REQUIRED WORK
Restate the whole listing below word for word and keep the images out.

===============

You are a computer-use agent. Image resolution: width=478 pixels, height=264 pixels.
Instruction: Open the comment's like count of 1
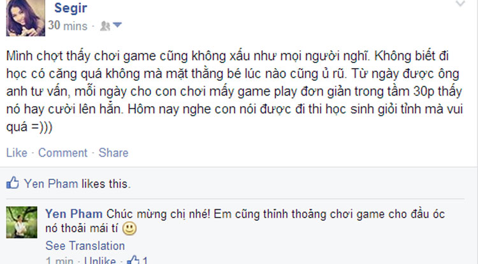(145, 261)
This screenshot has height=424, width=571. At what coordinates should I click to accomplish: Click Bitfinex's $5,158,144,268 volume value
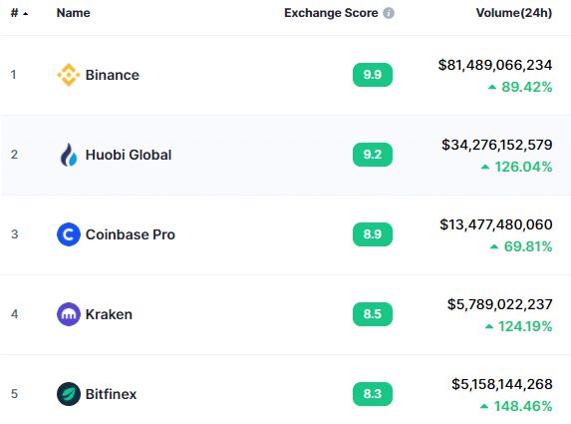[502, 384]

===============

TASK ANSWER
You are a computer-use agent. Image resolution: width=478 pixels, height=264 pixels.
Instruction: Open the comment's like count of 1
(145, 261)
This screenshot has height=424, width=571. At what coordinates should I click to accomplish: Click Bitfinex's $5,158,144,268 volume value
[502, 384]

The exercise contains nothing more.